Puedo enseñaros muchas cosas.
―¡Y
no para de emitir esos silbidos y chasquidos! ¿Significará que está asustado?
―No tengo ningún orificio en mi cuerpo,
porque sería fatal. Nosotros no ingerimos alimentos, como vosotros. Toda
nuestra energía la tomamos del sol, o de cualquier otra estrella, a través de
nuestras escamas, que son células solares. No generamos ningún residuo. Por eso
estamos completamente cerrados. Pero nuestro interior es muy peligroso si hay
oxígeno alrededor. No podemos dejar que nada escape de nosotros en atmósferas
como la vuestra.
―Yo
digo que estamos perdiendo el tiempo con esta cosa. Creo que trata de
despistarnos con esos sonidos extraños y que nos va a atacar en cuanto nos
descuidemos. ¡Disparémosle de una vez!
El
hermano de Isabelita que había grabado en vídeo el primer encuentro con
Rrrsss-Aka llegó corriendo y se abrió paso hasta quien parecía estar al mando
de toda aquella operación y cuya orden de abrir fuego esperaban todos.
―¡No
disparen, un momento! Acaban de dar en la tele que un profesor de matemáticas
ha estado estudiando el vídeo y está seguro de que los ruidos que emite son un
lenguaje y que está tratando de comunicarse con nosotros. Dice que lo está
descifrando y que podremos hablar con él.
―¡Lo
que nos faltaba! Un chiflado que ahora nos va a hacer creer que este lagarto
repugnante tiene inteligencia. ¡A lo mejor acabamos contándonos chistes y
todo!
Todos
rieron nerviosamente el sinsentido, produciendo un gran estrépito. Tal era el
ruido de sus nerviosas risotadas que no oían las llamadas insistentes que
sonaban en el teléfono móvil del oficial que les mandaba.

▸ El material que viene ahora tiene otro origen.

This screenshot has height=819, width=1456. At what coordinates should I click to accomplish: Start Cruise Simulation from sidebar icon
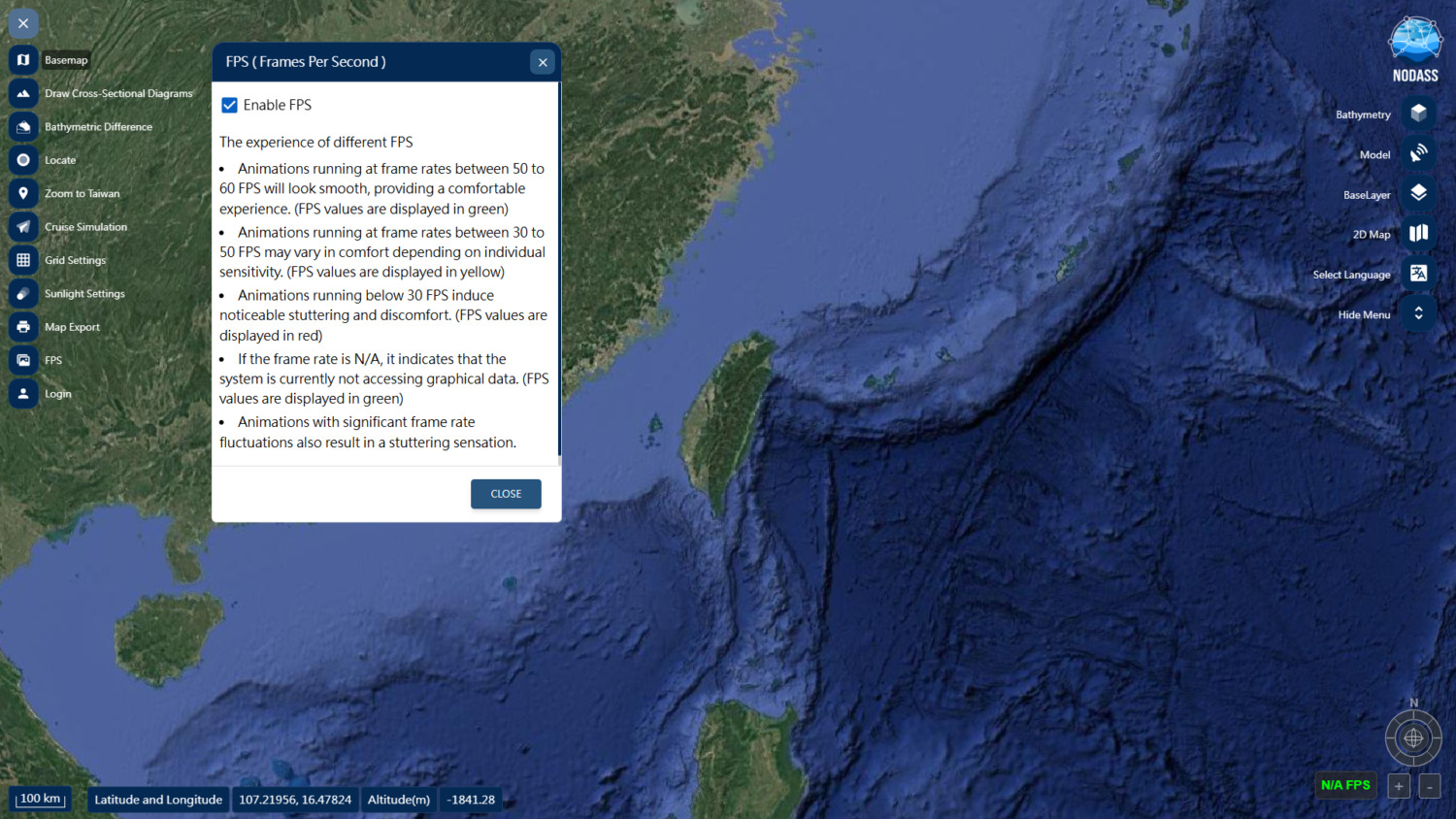tap(23, 227)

―Algo está pasando. No sé qué habrá dicho ese
pequeñajo que ha llegado corriendo, pero todos parecen estar reaccionando de
manera distinta. Yo diría que se están riendo. Quizá se han dado cuenta de que
mis intenciones no son hostiles. Les daré una muestra de mi buena voluntad
poniéndome panza arriba, que es un signo inequívoco entre nosotros y que seguro
que ellos también entenderán.
Rrrsss-Aka
dio súbitamente una media voltereta, alzándose más o menos un metro sobre el
suelo y girando mientras lo hacía para caer sobre su espalda. Cuando tocó el
suelo, su cuerpo estaba ya atravesado por una infinidad de disparos que lo
acribillaron, abriendo una multitud de agujeros en su gruesa piel escamosa.
La
multitud se acercó para ver el cadáver de su presa. De sus muchas heridas,
comenzó a emanar un gas espeso, azulado, que en contacto con el aire se tornaba
amarillento e iba formando una nube circular entorno a Rrrsss-Aka; una nube que
los destruyó a todos en un momento, convirtiéndolos en un amasijo informe de
una especie de lodo viscoso y pegajoso. La nube se expandía rápidamente,
haciéndose más y más grande, arrasando toda la materia orgánica que encontraba
a su paso. Todo ser vivo quedaba derretido al instante, sin tiempo para
plantearse qué estaba ocurriendo. Los pájaros caían del cielo y eran ya barro
pringoso antes de tocar tierra. Los árboles y toda la vegetación que encontraba
en su expansión la nube desaparecían con igual premura, quedando atrás un
panorama desértico, sin rastro de vida: ni seres humanos, ni animales, ni
plantas. Nada.
El
frente de la nube mortífera avanzaba rápido, extendiéndose por el camino
polvoriento que conducía a la ciudad. En dirección contraria, a toda velocidad,
haciendo volar las ruedas de su todoterreno en cada bache, un viejo profesor de
matemáticas conducía el vehículo temerariamente en dirección al pueblo. Se
dirigía directamente al encuentro de aquella extraña cortina amarilla, pisando
a fondo el acelerador, a una velocidad endiablada, como si fuera portador de un
mensaje de grandísima urgencia. Como si llevara un mensaje… de vida o muerte.